Ленин произвел на Яковлева впечатление фанатически убежденного в своей правоте человека. Его нельзя было сбить с мысли, навязать чье-то мнение, переубедить. Дискуссия ему нужна была лишь для того, чтобы обосновать свою точку зрения как единственно верную. И Яковлеву подумалось, что таким и должен быть, по всей вероятности, настоящий революционер.
С Капри Яковлев вернулся в Россию и, собрав боевую группу, начал готовить захват казначейства в Киеве. Об этой операции они подробно говорили с Красиным. Именно он предложил казначейство как главную цель года. Добыча обещала быть огромной, но операция сорвалась. Столыпин, будучи министром внутренних дел, а потом председателем Совета министров, хорошо наладил работу охранки. Боевики начали нести чувствительные потери. О захвате казначейства охранка была вовремя предупреждена, четверо боевиков из группы погибли, сам Яковлев еле спасся и транзитом через Петербург, Хельсинки и Стокгольм снова оказался в Италии. На этот раз в Болонской партийной школе.

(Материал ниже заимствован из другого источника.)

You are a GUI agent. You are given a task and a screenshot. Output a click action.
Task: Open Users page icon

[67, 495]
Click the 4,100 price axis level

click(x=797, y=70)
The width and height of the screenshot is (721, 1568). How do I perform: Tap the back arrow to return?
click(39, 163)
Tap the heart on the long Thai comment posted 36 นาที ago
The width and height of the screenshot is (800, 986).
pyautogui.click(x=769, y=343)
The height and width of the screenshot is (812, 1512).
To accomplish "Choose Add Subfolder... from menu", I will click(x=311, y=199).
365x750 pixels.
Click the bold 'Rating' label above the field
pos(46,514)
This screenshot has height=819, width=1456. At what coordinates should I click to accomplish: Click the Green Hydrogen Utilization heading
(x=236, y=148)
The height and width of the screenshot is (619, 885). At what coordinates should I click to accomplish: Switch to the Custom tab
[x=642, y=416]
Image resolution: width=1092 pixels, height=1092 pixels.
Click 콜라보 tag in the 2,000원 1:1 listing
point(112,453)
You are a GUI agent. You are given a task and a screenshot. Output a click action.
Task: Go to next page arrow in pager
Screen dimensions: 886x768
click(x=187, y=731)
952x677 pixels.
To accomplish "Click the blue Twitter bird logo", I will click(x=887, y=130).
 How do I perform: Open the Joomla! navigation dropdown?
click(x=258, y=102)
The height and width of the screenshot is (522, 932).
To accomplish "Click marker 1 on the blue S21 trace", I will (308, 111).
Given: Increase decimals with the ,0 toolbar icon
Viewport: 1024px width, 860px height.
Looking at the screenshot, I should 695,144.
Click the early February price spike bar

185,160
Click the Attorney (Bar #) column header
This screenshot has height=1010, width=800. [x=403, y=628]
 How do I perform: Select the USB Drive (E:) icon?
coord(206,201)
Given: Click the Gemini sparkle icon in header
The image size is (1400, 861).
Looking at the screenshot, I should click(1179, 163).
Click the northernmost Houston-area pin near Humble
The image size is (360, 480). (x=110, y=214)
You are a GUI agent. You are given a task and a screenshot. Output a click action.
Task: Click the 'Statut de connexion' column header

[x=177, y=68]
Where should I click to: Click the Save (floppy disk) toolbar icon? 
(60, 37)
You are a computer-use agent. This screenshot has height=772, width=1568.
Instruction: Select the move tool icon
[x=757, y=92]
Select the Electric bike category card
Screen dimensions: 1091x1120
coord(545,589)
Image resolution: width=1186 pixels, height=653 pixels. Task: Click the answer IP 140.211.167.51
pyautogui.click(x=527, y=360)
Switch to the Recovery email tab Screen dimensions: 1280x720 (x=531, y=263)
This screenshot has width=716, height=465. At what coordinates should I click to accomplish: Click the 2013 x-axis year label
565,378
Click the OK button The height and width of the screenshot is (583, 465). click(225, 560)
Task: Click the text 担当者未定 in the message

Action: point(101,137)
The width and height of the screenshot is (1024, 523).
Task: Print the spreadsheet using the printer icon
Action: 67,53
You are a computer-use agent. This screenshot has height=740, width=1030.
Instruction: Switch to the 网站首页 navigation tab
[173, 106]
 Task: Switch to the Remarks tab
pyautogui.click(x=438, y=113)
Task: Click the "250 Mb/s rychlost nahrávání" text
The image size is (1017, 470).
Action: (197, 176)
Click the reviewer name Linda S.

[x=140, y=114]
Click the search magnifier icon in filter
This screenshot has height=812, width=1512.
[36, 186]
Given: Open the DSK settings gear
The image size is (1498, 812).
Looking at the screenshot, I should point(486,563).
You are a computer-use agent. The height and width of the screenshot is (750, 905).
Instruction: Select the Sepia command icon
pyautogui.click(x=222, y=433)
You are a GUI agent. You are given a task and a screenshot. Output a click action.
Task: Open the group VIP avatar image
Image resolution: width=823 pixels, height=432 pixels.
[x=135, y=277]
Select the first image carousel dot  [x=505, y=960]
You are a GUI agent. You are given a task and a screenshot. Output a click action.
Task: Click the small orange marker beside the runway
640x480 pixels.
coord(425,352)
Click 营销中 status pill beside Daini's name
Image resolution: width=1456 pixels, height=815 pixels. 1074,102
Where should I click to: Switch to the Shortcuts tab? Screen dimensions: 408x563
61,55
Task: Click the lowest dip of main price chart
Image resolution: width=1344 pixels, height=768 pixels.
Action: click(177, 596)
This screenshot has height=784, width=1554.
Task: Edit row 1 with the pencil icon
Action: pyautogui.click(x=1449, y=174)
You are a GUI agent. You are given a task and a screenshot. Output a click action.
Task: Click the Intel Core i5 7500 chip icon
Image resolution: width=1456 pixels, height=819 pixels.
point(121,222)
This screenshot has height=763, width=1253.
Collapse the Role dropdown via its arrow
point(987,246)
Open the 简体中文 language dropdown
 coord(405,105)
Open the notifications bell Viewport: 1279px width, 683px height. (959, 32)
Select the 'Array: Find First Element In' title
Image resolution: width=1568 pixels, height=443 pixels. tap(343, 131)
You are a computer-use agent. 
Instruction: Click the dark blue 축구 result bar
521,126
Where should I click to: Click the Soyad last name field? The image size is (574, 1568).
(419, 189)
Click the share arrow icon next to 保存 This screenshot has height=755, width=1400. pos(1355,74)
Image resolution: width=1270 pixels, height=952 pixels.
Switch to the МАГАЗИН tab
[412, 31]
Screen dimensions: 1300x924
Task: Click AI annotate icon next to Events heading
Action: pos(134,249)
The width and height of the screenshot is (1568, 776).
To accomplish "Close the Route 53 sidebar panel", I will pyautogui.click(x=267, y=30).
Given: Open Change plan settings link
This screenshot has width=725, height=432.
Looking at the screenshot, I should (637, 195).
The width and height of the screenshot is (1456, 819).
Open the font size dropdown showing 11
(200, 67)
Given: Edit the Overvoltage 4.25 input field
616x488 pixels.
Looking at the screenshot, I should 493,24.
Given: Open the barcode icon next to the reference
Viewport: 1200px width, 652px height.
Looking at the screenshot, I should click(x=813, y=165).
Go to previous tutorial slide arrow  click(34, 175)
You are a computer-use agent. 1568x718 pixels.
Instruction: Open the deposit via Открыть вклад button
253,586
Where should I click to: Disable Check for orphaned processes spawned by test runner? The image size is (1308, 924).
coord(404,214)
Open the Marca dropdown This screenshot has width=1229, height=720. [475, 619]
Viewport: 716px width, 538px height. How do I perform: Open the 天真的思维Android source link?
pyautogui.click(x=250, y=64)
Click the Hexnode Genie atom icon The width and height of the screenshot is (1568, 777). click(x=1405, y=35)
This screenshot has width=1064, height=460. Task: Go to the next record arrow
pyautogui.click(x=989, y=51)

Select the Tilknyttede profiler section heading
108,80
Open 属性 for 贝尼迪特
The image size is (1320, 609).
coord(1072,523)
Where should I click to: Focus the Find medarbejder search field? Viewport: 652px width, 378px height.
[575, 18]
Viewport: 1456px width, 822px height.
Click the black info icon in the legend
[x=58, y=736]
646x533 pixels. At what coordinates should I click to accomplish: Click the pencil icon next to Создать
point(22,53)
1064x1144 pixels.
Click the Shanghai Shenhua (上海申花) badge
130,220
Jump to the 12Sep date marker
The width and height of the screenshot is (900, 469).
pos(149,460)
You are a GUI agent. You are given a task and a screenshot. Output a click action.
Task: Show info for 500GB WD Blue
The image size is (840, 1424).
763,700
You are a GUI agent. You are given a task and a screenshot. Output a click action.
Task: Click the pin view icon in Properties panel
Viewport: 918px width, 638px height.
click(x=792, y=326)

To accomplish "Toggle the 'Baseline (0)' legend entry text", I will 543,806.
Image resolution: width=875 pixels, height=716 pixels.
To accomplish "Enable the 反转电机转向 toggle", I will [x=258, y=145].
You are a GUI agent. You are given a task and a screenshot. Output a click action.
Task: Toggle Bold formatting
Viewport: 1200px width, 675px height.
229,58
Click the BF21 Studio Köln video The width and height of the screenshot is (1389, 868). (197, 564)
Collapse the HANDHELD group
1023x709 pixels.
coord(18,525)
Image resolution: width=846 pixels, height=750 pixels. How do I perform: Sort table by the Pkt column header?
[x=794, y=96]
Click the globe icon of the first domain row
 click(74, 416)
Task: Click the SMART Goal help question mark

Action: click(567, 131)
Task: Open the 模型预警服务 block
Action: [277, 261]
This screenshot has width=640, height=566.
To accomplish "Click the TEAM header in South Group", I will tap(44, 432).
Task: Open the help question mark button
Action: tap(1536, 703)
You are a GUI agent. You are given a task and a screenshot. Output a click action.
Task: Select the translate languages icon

Именно в Болонье он познакомился с теми, кто подготовил и возглавил Октябрьскую революцию в России. В школе выступали Троцкий, Менжинский, Луначарский, Покровский, Коллонтай, Богданов и многие другие. Но между лидерами партии и слушателями школы возникли серьезные разногласия. Они снова касались отношения к религии.
Лев Давидович Троцкий убеждал слушателей школы в том, что религия – это продукт темноты русского народа. А Яковлев был крещен в православной церкви и помнил, как по праздникам ходил с матерью и бабушкой слушать торжественные богослужения. Церковь казалась ему светлым храмом, в ней хорошо пахло ладаном, иконы сверкали позолотой, а с клироса доносилось такое мелодичное и чистое пение, от которого замирала душа. После богослужения священник угощал прихожан сладкими, как пряники, просфорками, и когда маленькому Васе однажды не досталось угощения, он заплакал. Бабушка долго утешала его, но потом они вместе зашли в лавку, и она купила ему большой медовый пряник.
За границей, в отрыве от родины, все это вспоминалось с особой остротой. Поэтому Яковлев спросил Троцкого:
– А как с песнями? Их тоже надо забыть?
– А что они прославляют? – спросил Лев Давидович и убежденно сказал: – Ту же темноту и забитость народа. Мы сочиним новые, революционные песни. И сказки придумаем новые.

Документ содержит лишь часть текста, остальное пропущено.